Introspecting Tables
Gabriel Becker and Adrian Waddell
2024-06-27
Source:vignettes/introspecting_tables.Rmd
introspecting_tables.Rmd
The packages used in this vignette are rtables
and
dplyr
:
Introduction
First, let’s set up a simple table.
lyt <- basic_table() %>%
split_cols_by("ARMCD", show_colcounts = TRUE, colcount_format = "N=xx") %>%
split_cols_by("STRATA2", show_colcounts = TRUE) %>%
split_rows_by("STRATA1") %>%
add_overall_col("All") %>%
summarize_row_groups() %>%
analyze("AGE", afun = max, format = "xx.x")
tbl <- build_table(lyt, ex_adsl)
tbl
# ARM A ARM B ARM C
# N=134 N=134 N=132
# S1 S2 S1 S2 S1 S2
# (N=73) (N=61) (N=67) (N=67) (N=56) (N=76) All
# —————————————————————————————————————————————————————————————————————————————————————————————————
# A 18 (24.7%) 20 (32.8%) 22 (32.8%) 22 (32.8%) 14 (25.0%) 26 (34.2%) 122 (30.5%)
# max 40.0 46.0 62.0 50.0 47.0 45.0 62.0
# B 28 (38.4%) 19 (31.1%) 19 (28.4%) 26 (38.8%) 18 (32.1%) 25 (32.9%) 135 (33.8%)
# max 48.0 47.0 58.0 58.0 46.0 64.0 64.0
# C 27 (37.0%) 22 (36.1%) 26 (38.8%) 19 (28.4%) 24 (42.9%) 25 (32.9%) 143 (35.8%)
# max 48.0 50.0 48.0 51.0 69.0 50.0 69.0
Getting Started
We can get basic table dimensions, the number of rows, and the number of columns with the following code:
dim(tbl)
# [1] 6 7
nrow(tbl)
# [1] 6
ncol(tbl)
# [1] 7
Detailed Table Structure
The table_structure()
function prints a summary of a
table’s row structure at one of two levels of detail. By default, it
summarizes the structure at the subtable level.
table_structure(tbl)
# [TableTree] STRATA1
# [TableTree] A [cont: 1 x 7]
# [ElementaryTable] AGE (1 x 7)
# [TableTree] B [cont: 1 x 7]
# [ElementaryTable] AGE (1 x 7)
# [TableTree] C [cont: 1 x 7]
# [ElementaryTable] AGE (1 x 7)
When the detail
argument is set to "row"
,
however, it provides a more detailed row-level summary which acts as a
useful alternative to how we might normally use the str()

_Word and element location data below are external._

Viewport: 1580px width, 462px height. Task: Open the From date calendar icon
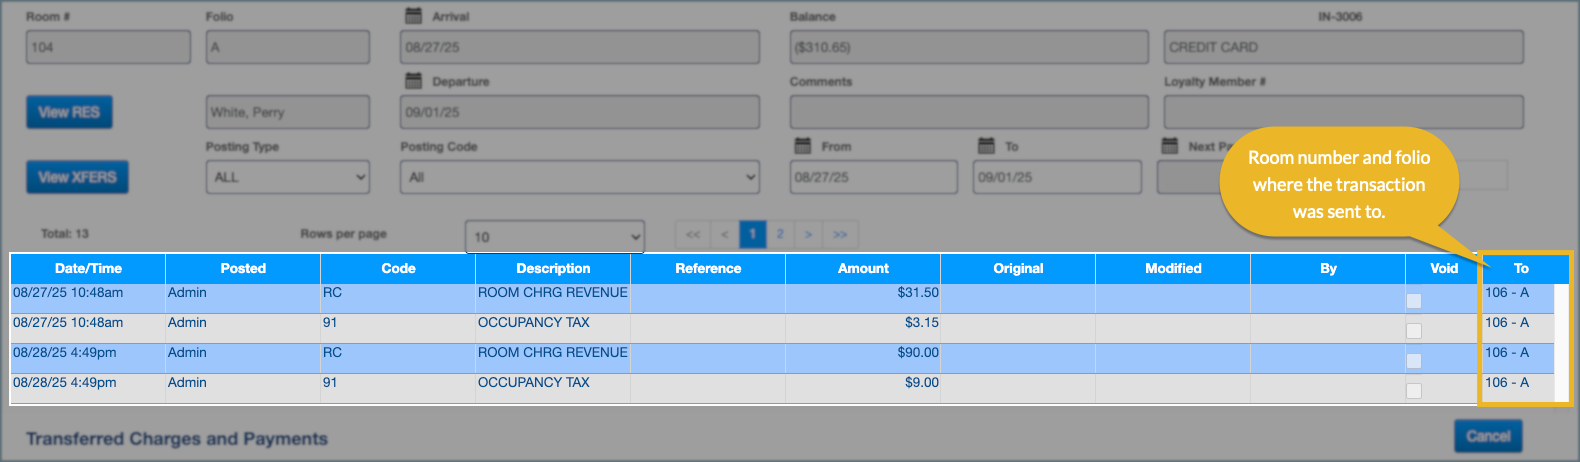point(802,146)
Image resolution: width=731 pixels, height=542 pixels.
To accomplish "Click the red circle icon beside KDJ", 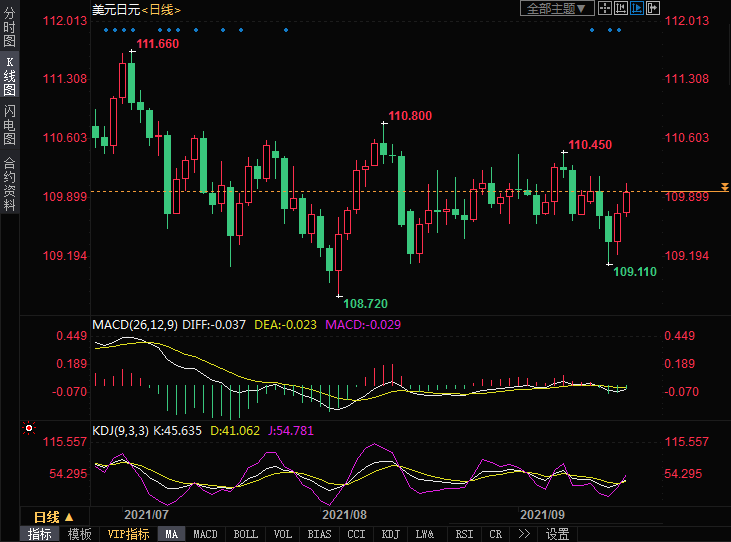I will pos(29,429).
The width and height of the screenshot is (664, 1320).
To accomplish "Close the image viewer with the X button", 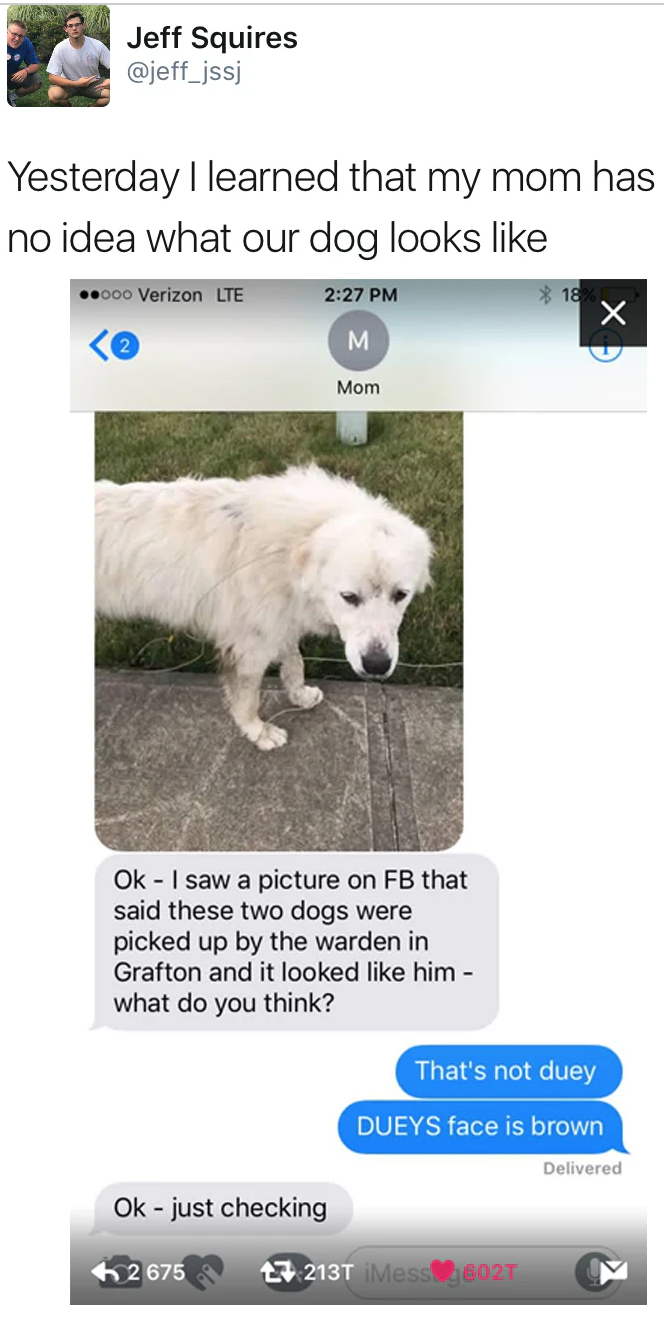I will click(613, 313).
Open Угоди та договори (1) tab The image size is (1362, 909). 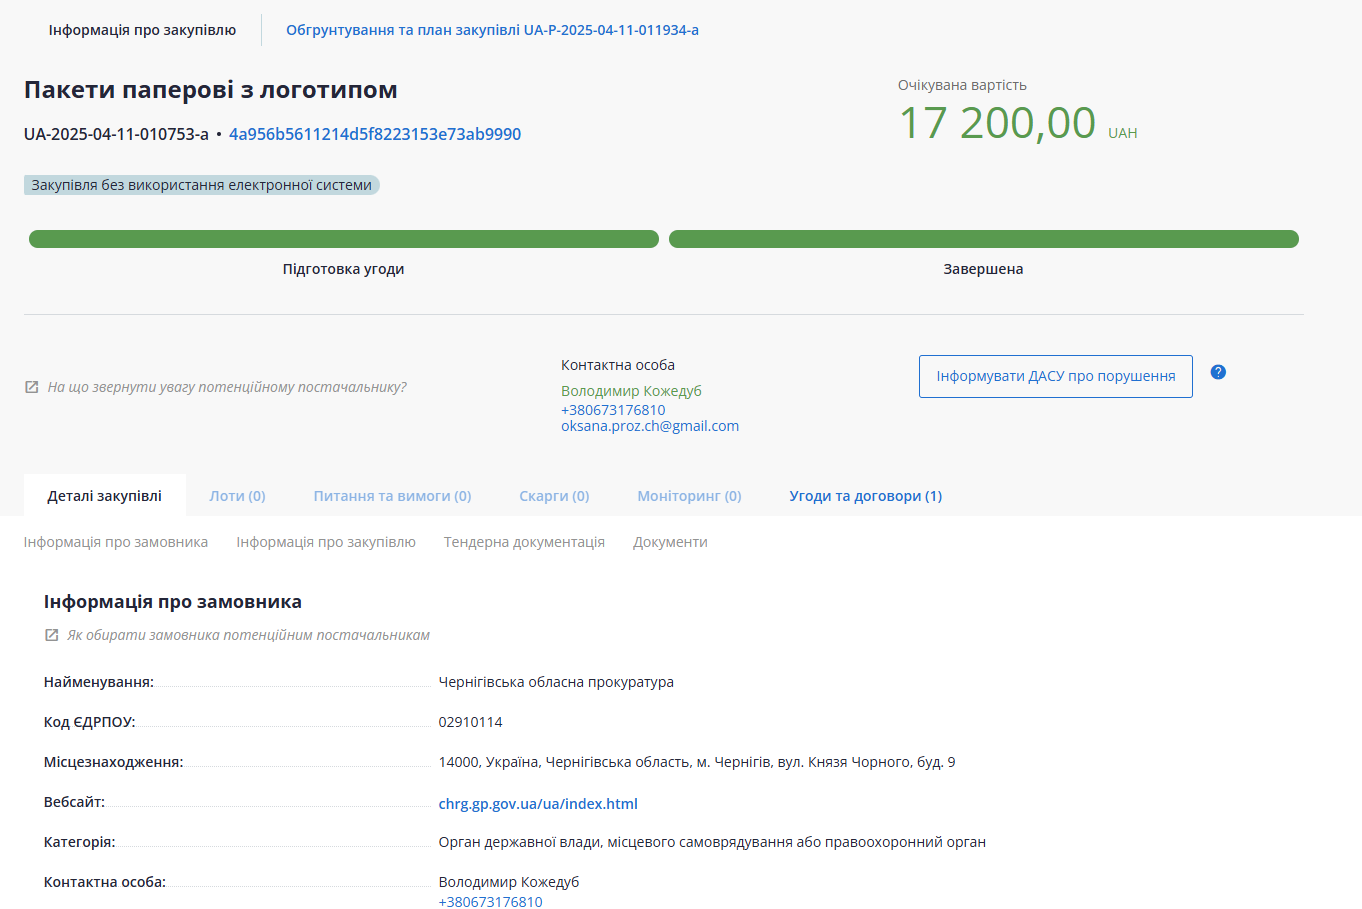click(x=865, y=496)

function to interrogate compound nested lists.
table_structure(tbl, detail = "row") # or "subtable"
# TableTree: [STRATA1] (STRATA1)
# labelrow: [STRATA1] (STRATA1) - <not visible>
# children:
# TableTree: [A] (A)
# labelrow: [A] (A) - <not visible>
# content:
# ElementaryTable: [A@content] ()
# labelrow: [] () - <not visible>
# children:
# ContentRow: [A] (A)
# children:
# ElementaryTable: [AGE] (AGE)
# labelrow: [AGE] (AGE) - <not visible>
# children:
# DataRow: [max] (max)
# TableTree: [B] (B)
# labelrow: [B] (B) - <not visible>
# content:
# ElementaryTable: [B@content] ()
# labelrow: [] () - <not visible>
# children:
# ContentRow: [B] (B)
# children:
# ElementaryTable: [AGE] (AGE)
# labelrow: [AGE] (AGE) - <not visible>
# children:
# DataRow: [max] (max)
# TableTree: [C] (C)
# labelrow: [C] (C) - <not visible>
# content:
# ElementaryTable: [C@content] ()
# labelrow: [] () - <not visible>
# children:
# ContentRow: [C] (C)
# children:
# ElementaryTable: [AGE] (AGE)
# labelrow: [AGE] (AGE) - <not visible>
# children:
# DataRow: [max] (max)
Similarly, for columns we can see how the tree is structured with the following call:
coltree_structure(tbl)
# [root] (no pos)
# [ARMCD] (no pos)
# [ARM A] (ARMCD: ARM A)
# [S1] (ARMCD: ARM A -> STRATA2: S1)
# [S2] (ARMCD: ARM A -> STRATA2: S2)
# [ARM B] (ARMCD: ARM B)
# [S1] (ARMCD: ARM B -> STRATA2: S1)
# [S2] (ARMCD: ARM B -> STRATA2: S2)
# [ARM C] (ARMCD: ARM C)
# [S1] (ARMCD: ARM C -> STRATA2: S1)
# [S2] (ARMCD: ARM C -> STRATA2: S2)
# [All] (no pos)
# [All] (All: All)
Further information about the column structure can be found in the
vignette on col_counts
.
The make_row_df()
and make_col_df()
functions each create a data.frame
with a variety of
information about the table’s structure. Most useful for introspection
purposes are the label
, name
,
abs_rownumber
, path
and
node_class
columns (the remainder of the information in the
returned data.frame
is used for pagination)
make_row_df(tbl)[, c("label", "name", "abs_rownumber", "path", "node_class")]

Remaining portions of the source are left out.